= Antonio Cordasco =

Antonio Cordasco (5 June 1863 – 19 April 1921) was an Italian-Canadian labourer, employment agent, banker, and newspaper owner. He was a well-known padrone (migrant labour recruiter and contractor) based in Montreal. He emigrated to the city in 1886 from Calabria and became a British subject in 1902. He also published a newspaper the Corriere del Canada, which helped him recruit migrant labourers from Italy to work on the Canadian Pacific Railway. He was eventually targeted by authorities and accused of making inaccurate claims in order to recruit Italian workers. After a series of public inquiries, the CPR ended its relationship with Cordasco which also ended his recruiting empire.

==Life and career==
Cordasco was born on 5 June 1863 in Italy, likely in the region of Calabria. He was the son of Tomassina (Tommasina) Gagliardi and Carlo Cordasco. He arrived in Canada in 1886. On April 16, 1891, he married Maria Concetta La Pietra in Montreal. In 1902, he became a naturalized British subject.

Working for the Canadian Pacific Railway (CPR), he climbed ranks in the work crews from laborer to foreman. In 1901, the Canadian Pacific Railway turned to Cordasco for help finding strike-breakers during a labor conflict. Cordasco ultimately supplied the railway with about 2,000 men, by working with recruitment agencies in northeastern American cities.

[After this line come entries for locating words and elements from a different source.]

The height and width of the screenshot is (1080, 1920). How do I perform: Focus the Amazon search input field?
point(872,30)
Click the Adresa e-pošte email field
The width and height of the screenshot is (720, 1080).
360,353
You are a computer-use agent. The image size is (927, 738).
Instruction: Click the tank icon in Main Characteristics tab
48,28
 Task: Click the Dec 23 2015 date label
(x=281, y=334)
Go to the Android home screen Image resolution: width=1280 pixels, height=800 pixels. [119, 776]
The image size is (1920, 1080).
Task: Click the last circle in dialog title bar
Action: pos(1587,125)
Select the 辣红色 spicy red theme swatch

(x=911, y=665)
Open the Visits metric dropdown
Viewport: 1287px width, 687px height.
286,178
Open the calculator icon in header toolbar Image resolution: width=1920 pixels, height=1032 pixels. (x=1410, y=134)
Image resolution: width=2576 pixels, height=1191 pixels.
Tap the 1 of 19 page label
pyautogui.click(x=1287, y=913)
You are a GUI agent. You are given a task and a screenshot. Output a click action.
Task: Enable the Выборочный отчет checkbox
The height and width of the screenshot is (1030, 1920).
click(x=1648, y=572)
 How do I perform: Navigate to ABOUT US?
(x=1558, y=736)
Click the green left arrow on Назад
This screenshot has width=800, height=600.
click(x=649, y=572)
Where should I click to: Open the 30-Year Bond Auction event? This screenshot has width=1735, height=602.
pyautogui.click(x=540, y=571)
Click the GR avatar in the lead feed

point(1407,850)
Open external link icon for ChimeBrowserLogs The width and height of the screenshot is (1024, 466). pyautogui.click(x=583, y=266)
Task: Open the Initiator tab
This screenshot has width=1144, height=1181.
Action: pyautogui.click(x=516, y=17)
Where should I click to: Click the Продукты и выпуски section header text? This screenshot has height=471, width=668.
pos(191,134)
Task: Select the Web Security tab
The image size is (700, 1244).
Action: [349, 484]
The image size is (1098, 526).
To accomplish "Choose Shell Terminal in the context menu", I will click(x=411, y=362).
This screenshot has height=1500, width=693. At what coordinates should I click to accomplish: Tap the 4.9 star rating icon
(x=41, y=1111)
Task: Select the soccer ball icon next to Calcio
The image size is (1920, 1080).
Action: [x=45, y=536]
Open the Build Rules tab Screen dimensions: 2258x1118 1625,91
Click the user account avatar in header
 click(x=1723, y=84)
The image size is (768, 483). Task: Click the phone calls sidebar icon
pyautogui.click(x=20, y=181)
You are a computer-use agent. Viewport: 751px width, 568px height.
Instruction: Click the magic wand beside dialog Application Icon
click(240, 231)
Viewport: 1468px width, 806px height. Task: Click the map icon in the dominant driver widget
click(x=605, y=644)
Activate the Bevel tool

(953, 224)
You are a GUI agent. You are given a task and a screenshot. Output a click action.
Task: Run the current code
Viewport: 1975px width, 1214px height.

The railway afterwards made him their exclusive recruiter for Italian workers. With his privileged relationship with the CPR, he became what the Dictionary of Canadian Biography describes as the "leading entrepreneur" of the brief "padrone" system of recruiting migrants in Canada. The padrone system, outlawed in the US since 1885, was only regulated by the Canadian government after 1905.

In 1903, he went into private banking, and arranged for earnings to be transferred to families in Italy.

In the spring of 1904, thousands of laborers had traveled to Montreal in response to advertisements by Cordasco and other "padroni." When work season was delayed by weather, the workers had to rely on public assistance. A royal commission was then created to look into the immigration, with Cordasco a prime target of the commission. Judge John Winchester oversaw the proceedings of the inquiry, which led to a number of court battles for Cordasco over unpaid wages and fees. It also led to his termination with CPR.

After the inquiry, Cordasco was not involved with recruitment, but he continued his banking career, and acted as a steamship agent. His private banking business remained operating after Cordasco's death in 1921, with his son Thomas Antonio (Anthony) taking over.